Como é que os pais instilam «confiança» e «respeito amoroso» (263), desenvolvem «hábitos bons e tendências afetivas para o bem» (264-266) e desenvolvem a verdadeira liberdade nos seus filhos (267)?
Em vez de condenações por «viver no pecado», Francisco quer que a Igreja se dirija «com amor [para] aqueles que participam na sua vida de modo incompleto, reconhecendo que a graça de Deus também actua nas suas vidas, dando-lhes a coragem para fazer o bem, cuidar com amor um do outro e estar ao serviço da comunidade onde vivem e trabalham» (291). Isto faz sentido para si, ou considera que vai encorajar mais pessoas a não seguir os ensinamentos da Igreja sobre o matrimónio?

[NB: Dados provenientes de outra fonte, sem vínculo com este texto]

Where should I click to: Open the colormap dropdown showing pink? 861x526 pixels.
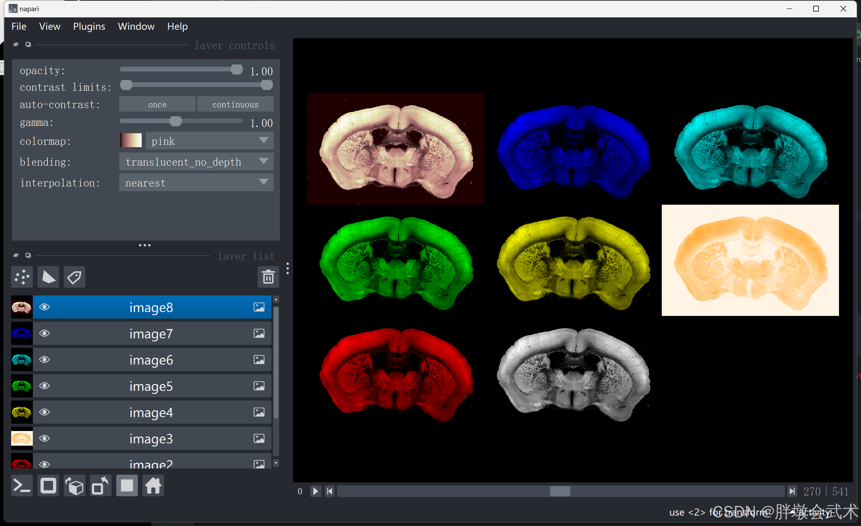pyautogui.click(x=209, y=141)
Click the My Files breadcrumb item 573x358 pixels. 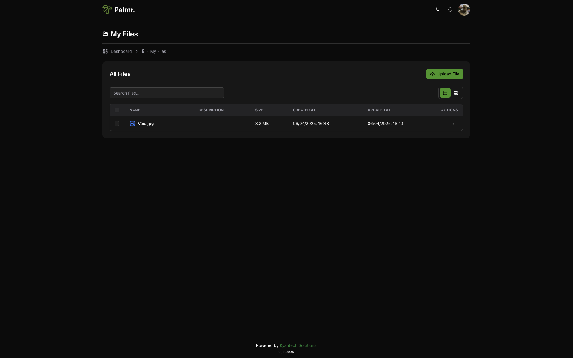tap(158, 51)
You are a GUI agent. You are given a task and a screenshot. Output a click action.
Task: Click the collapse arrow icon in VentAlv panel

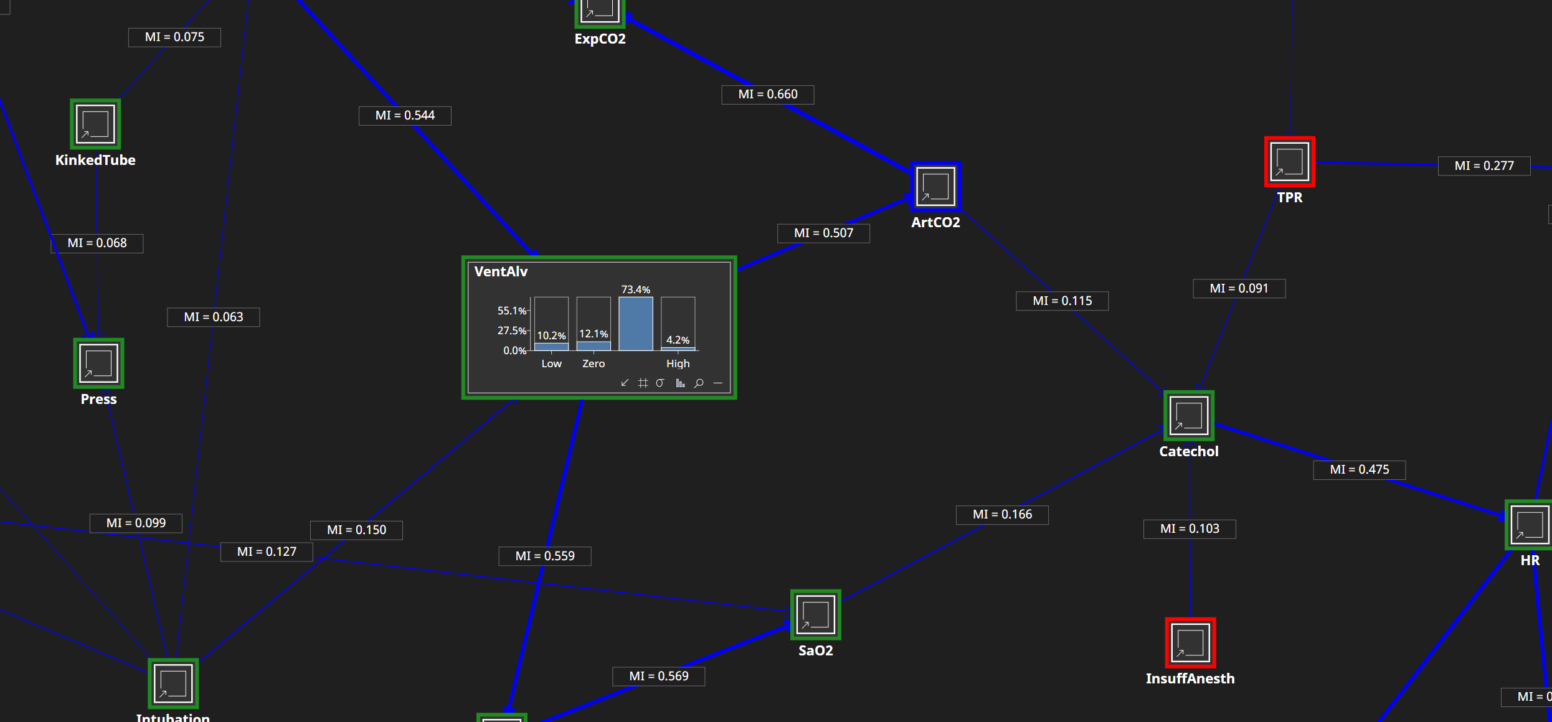click(625, 383)
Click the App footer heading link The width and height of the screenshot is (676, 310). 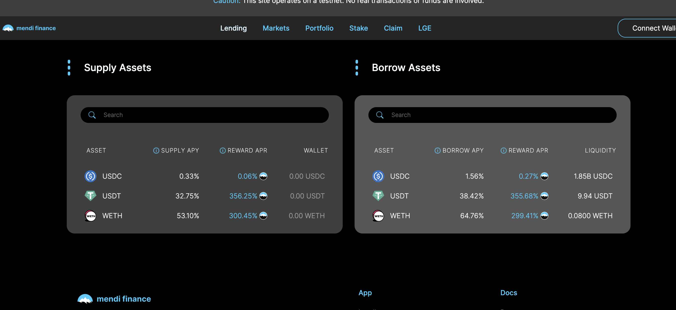click(365, 292)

Como é que a Igreja pode integrar mais integralmente as pessoas divorciadas e que voltaram a casar na comunidade cristã, ao mesmo tempo que procura evitar qualquer ocasião de escândalo (299)?
Francisco conclui que «é possível que uma pessoa, no meio duma situação objetiva de pecado – mas subjetivamente não seja culpável ou não o seja plenamente –, possa viver em graça de Deus, possa amar e possa também crescer na vida de graça e de caridade» (305). Esta declaração reflete a experiência vivencial de casais em "situação irregular"?
Francisco propõe um «discernimento pastoral cheio de amor misericordioso, que se inclina sempre para compreender, perdoar, acompanhar, esperar e sobretudo integrar» (312). Esta formulação altera radicalmente a situação dos casais em "situação irregular"?
Como é que a presença de Cristo habita «na família real e concreta, com todos os seus sofrimentos, lutas, alegrias e propósitos diários» (315)? Como é que tem experimentado a presença dele na sua família?
«Nenhuma família é uma realidade perfeita e confecionada duma vez para sempre, mas requer um progressivo amadurecimento da sua capacidade de amar», escreve Francisco. Ao mesmo tempo, temos de «deixar de pretender das relações interpessoais uma perfeição, uma pureza de intenções e uma coerência que só poderemos encontrar no Reino definitivo» (325). No seu entender, Francisco consegue a devida conjugação entre o ideal e a realidade do matrimónio na sua exortação?